Under construction by contractors with top-secret clearances, the blandly named Utah Data Center is being built for the National Security Agency. A project of immense secrecy, it is the final piece in a complex puzzle assembled over the past decade. Its purpose: to intercept, decipher, analyze, and store vast swaths of the world’s communications as they zap down from satellites and zip through the underground and undersea cables of international, foreign, and domestic networks. The heavily fortified $2 billion center should be up and running in September 2013. Flowing through its servers and routers and stored in near-bottomless databases will be all forms of communication, including the complete contents of private emails, cell phone calls, and Google searches, as well as all sorts of personal data trails—parking receipts, travel itineraries, bookstore purchases, and other digital “pocket litter.” It is, in some measure, the realization of the “total information awareness” program created during the first term of the Bush administration—an effort that was killed by Congress in 2003 after it caused an outcry over its potential for invading Americans’ privacy. But “this is more than just a data center,” says one senior intelligence official who until recently was involved with the program. The mammoth Bluffdale center will have another important and far more secret role that until now has gone unrevealed. It is also critical, he says, for breaking codes. And code-breaking is crucial, because much of the data that the center will handle—financial information, stock transactions, business deals, foreign military and diplomatic secrets, legal documents, confidential personal communications—will be heavily encrypted. According to another top official also involved with the program, the NSA made an enormous breakthrough several years ago in its ability to cryptanalyze, or break, unfathomably complex encryption systems employed by not only governments around the world but also many average computer users in the US. The upshot, according to this official: “Everybody’s a target; everybody with communication is a target.” http://www.wired.com/threatlevel/2012/03/ff_nsadatacenter/all/1
lol, I'm reading this right now. Pretty good book, but if you've read too much Dan Brown, it's way too predictable. It does offer good prospective about what/why/how the NSA operates. Intrusive? Probably, but think of the chaos that would be if agencies like this didn't exist. Think of the harm that's been prevented that we'll probably never even hear about.

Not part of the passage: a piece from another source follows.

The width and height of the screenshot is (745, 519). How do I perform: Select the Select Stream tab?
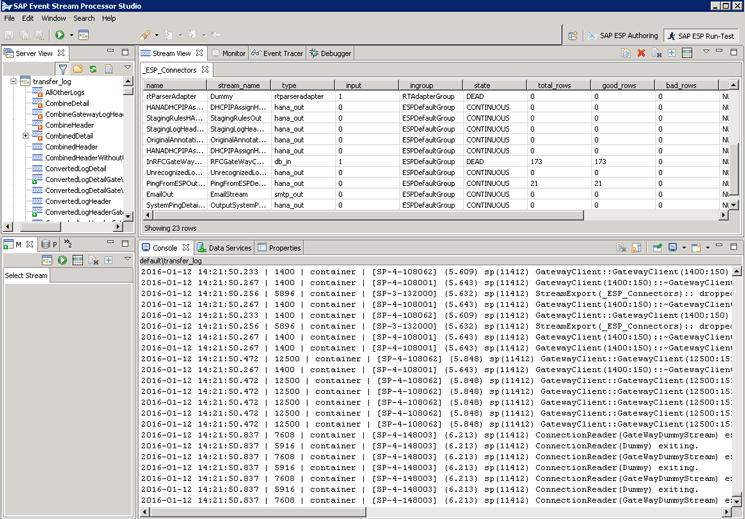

Geez, you just rip on me for anything these days, don't ya. lol. Edit: I'm glad I have a critic though, it keeps me honest and in my place lol. But to answer your "oh please" statement: I think the fact it's a spying agency setup and ran by the "NSA" backs up my statement. Regardless of how innocent my statement may have been. It was just to get people thinking, that is all.

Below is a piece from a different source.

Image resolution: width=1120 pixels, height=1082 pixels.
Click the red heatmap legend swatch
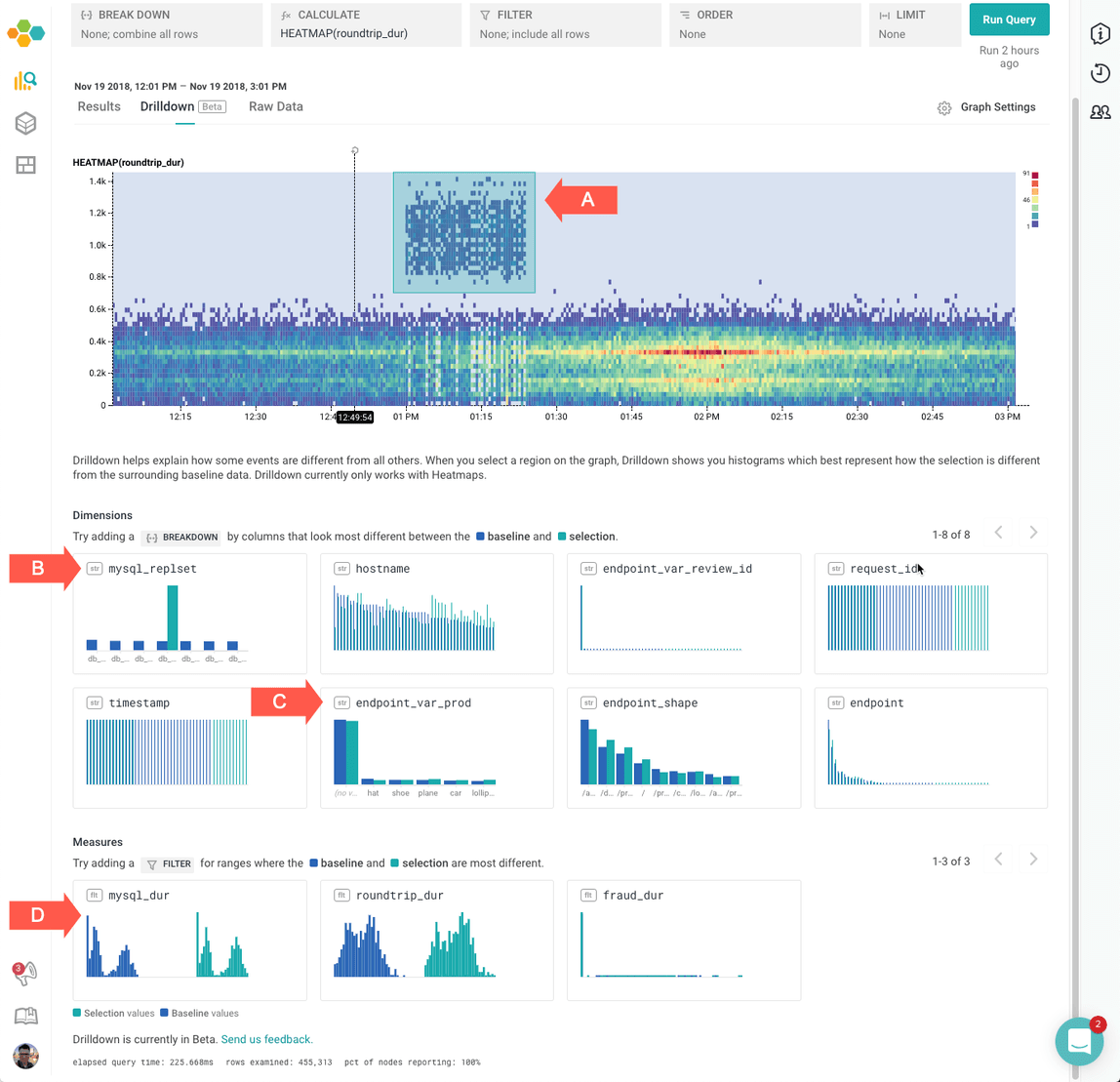(1034, 175)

I wonder if it will ever become known as 'hackers heaven'... all the cool stuff (aka personal information) stored in one place!
Oh he will... http://www.rawstory.com/rs/2012/03/...urveillance-program-returns-bigger-than-ever/ Every step you take.. Every move you make.
Really! How much data storage would something like this require? Gathering up the worlds comm's can't see it myself.
Its definitely possible. (something completely unrelated but is about data amounts): http://www.skatelescope.org/about/facts-figures/ When they talk about global internet traffic, they don't just mean emails etc., they also mean all downloads, bittorrent transfers, skype videos, downloads, browsing etc. The data centre is only storing a fraction of that. On a separate issue, those that the NSA are supposedly targetting will just be wiser for the most part in how they communicate. There are several ways to do so that won't be stored at the data centre.
Its possible in the future, but not atm. 15 million 64 gig ipods a day is like 900 petabytes a day. There is no server in the world that comes close to that daily. That project doesn't get finished till 2024 though, so maybe by then they can store that kind of data.
My brother and cousin both served in the Army for over two years, and the technology and computing power they have far exceeds the best of what the average consumer can buy of the market. They may have the technology for it. But they may not have the manpower.
Eh no. At the operational level, they are on the order of a generation behind or further. I worked in electronics in the Navy for a couple of decades and carried a TS clearance for most of that time. Much of the equipment takes years to get through the process of being certified for use.